What does it take to deliver earnings and dividend growth over the long term? Ask shareholders of Domino’s Pizza Enterprises Ltd. (ASX: DMP) or Retail Food Group Limited (ASX: RFG) and they’ll probably tell you it’s a mixture of a delicious product offering and operational excellence leavened with a healthy dose of acquisitions.

That’s what Collins Foods Ltd (ASX: CKF) offers, yet it appears significantly cheaper than either of its larger cousins. Here’s a brief overview of the company, as of its most recent annual report:

  • 171 KFC franchises, 22 Sizzler restaurants, and five Snag Stand stores throughout Australia, plus 65 Sizzler stores in Thailand, China, and Japan
  • Predominately franchises, with some corporate stores
  • Medium levels of debt, with possible increases in the near term to fund opportunities that might arise
  • Dividend of 3.1%, underpinned by strong free cash flows and the dividend represents just over one third of net profit – well below payout levels at some other companies

Growth comes from store expansion, as well as same-store sales growth (at KFC) and through increased royalty revenues from the south-east Asian Sizzler restaurants.

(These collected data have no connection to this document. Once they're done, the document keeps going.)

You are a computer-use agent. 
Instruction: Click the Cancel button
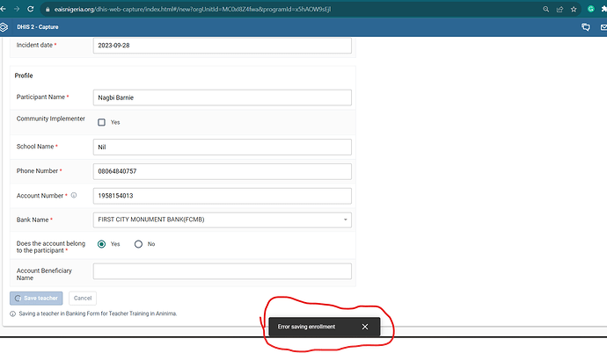(x=82, y=298)
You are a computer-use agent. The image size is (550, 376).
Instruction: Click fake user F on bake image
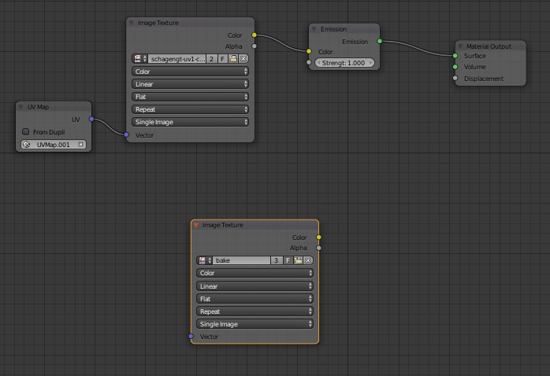click(x=288, y=260)
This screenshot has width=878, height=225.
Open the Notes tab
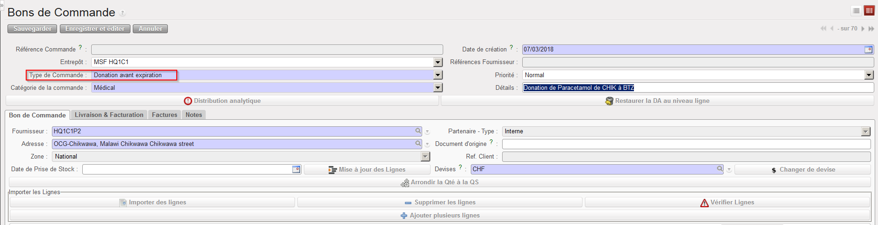(x=194, y=115)
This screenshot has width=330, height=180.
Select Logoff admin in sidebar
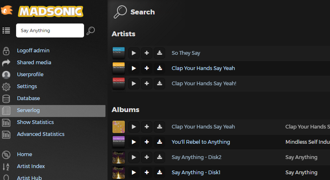tap(33, 51)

Sizzler Australia revenues look to be in terminal decline, and sales have been plummeting – fortunately they’re becoming increasingly less relevant to the company as a whole.

For better or worse, Collins is a KFC story with the vast majority of revenues (87%) and earnings coming from this segment. While this industry is highly competitive and margins are tight, it also appears to be somewhat defensive in demand. Investors might worry that consumer health concerns will lead to a drop-off in popularity, and indeed this could happen, but KFC’s same-store sales growth of 3.8% last year suggests it’s not on the cards yet. There are many factors involved in consumer decisions to purchase takeaway food (price, convenience, taste, etc), not just health-related ones.

Why is it cheaper than Domino’s and Retail Food?

Probably because investors aren’t expecting strong growth from Collins Foods going forward. As a franchisee of Yum! Brands (which owns KFC), a key risk for Collins is its business relationship with Yum!, while Domino’s and Retail Food own their own brands. Concerns about the future of the Sizzler restaurants are likely hurting market sentiment, while Collins’ Net Tangible Assets are also a negative $0.63 per share (i.e., its liabilities are greater than its assets).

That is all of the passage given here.